SuperE: Alright, it was semantically injudicious of me to stick to "re-create" when all I meant was there were Sandman before Gaiman's Sandman, and that you'd have to be daft and blind to confuse 'em all.
Skar: Sandman is the work that made him famous, yeah. At least among the comics crowd, but a lot of people kept handing it off to their non-comics reading friends, going, "Ya gotta read this." At least one of my girl friends has a crush on Dream because I made her borrow my graphic novels.
I have to admit when I first picked up Sandman, it was because Dave McKean was doing the covers. I read a small portion of the graphic novel of Preludes and Nocturnes, easily the most horror driven of the batch, I think, and it was not my cup of tea at first. And then I hit issue 7 or 8--SuperE and other fans will know which one I refer to, if I mention it's the one where Sandman's sister shows up. And that was it.

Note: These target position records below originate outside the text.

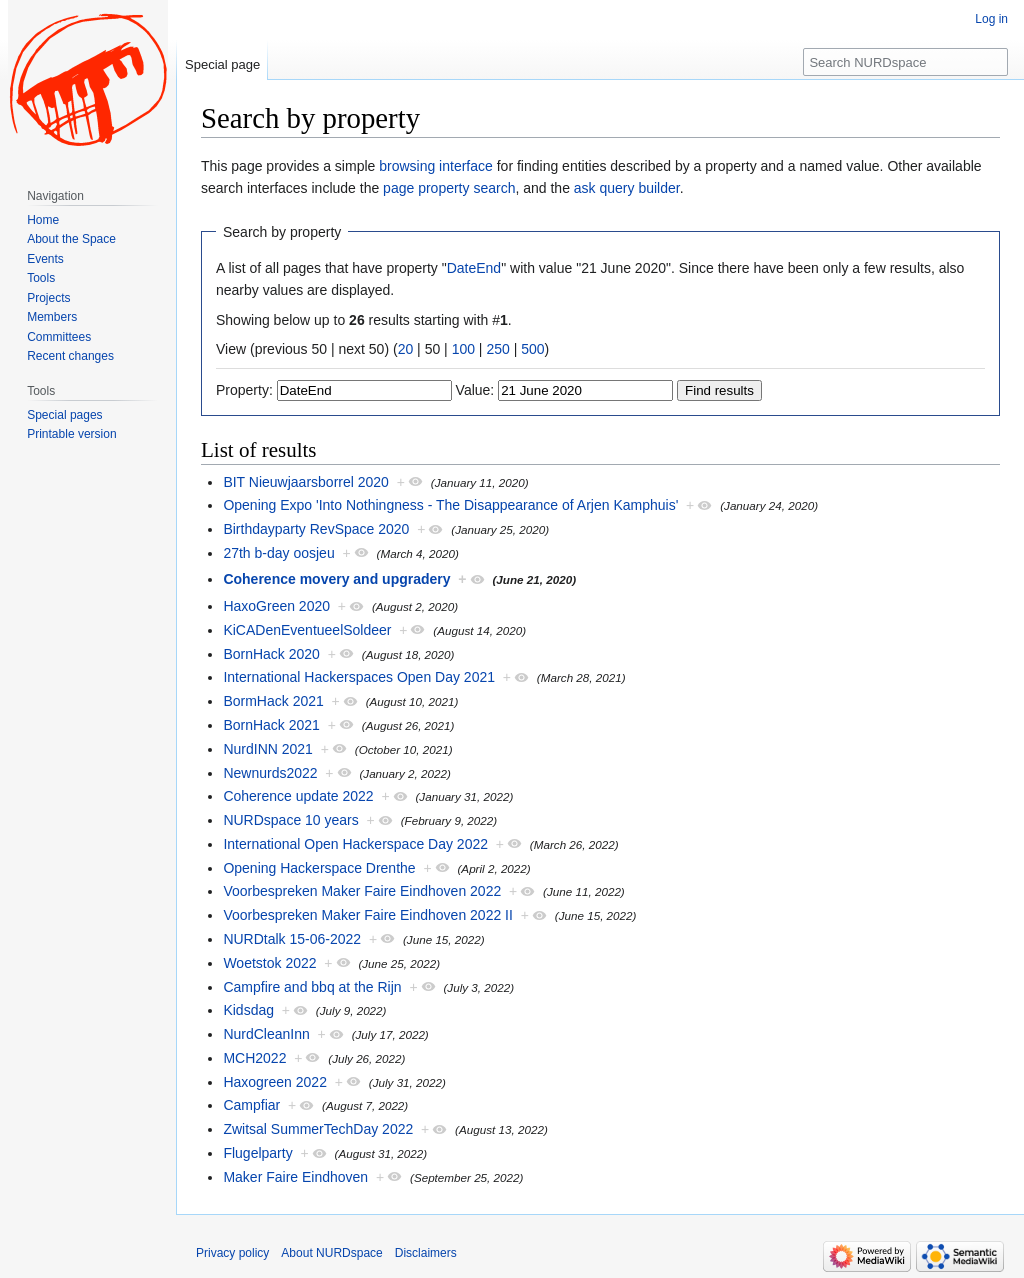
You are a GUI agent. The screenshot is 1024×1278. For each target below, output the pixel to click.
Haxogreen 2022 (275, 1082)
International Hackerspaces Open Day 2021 (359, 677)
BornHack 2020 (271, 654)
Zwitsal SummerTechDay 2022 (318, 1129)
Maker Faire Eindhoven (295, 1177)
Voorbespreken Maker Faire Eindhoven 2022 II (368, 915)
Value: (475, 390)
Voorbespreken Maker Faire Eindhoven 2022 (362, 891)
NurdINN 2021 (268, 749)
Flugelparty (257, 1153)
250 (497, 349)
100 (463, 349)
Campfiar (251, 1105)
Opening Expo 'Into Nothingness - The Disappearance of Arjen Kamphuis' (450, 505)
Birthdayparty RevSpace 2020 (316, 529)
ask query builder (627, 188)
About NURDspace (331, 1253)
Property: (244, 390)
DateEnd (474, 268)
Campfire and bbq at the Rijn (312, 987)
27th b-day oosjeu (278, 553)
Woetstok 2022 (269, 963)
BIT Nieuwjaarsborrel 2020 (306, 482)
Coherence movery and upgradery (336, 579)
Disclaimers (426, 1253)
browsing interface (436, 166)
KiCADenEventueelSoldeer (307, 630)
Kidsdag (248, 1010)
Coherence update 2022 (298, 796)
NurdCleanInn (266, 1034)
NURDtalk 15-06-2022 (292, 939)
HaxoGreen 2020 (276, 606)
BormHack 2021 (273, 701)
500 (532, 349)
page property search (449, 188)
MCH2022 (254, 1058)
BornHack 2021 (271, 725)
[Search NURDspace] (905, 62)
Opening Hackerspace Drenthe (319, 868)
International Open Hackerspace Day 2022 (355, 844)
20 (406, 349)
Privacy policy (232, 1253)
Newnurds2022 (270, 773)
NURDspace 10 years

I read them very much out of order, but at the time I didn't have internet access, and Dragon's Keep in Provo (where I got my comics at the time) was having a hard time getting the graphic novels in. I was just too impatient, so I ended up reading the Kindly Ones (the penultimate arc, if you count the Wake as the last) in single issues about the time I got my hands on Season of Mists (third). This should totally have spoiled a lot of things for me, but instead, I just wanted to find out where the missing pieces of the story went. I don't particularly recommend this, but you may find your mileage varying over the series, because he does play with a lot of different themes and sub-genres.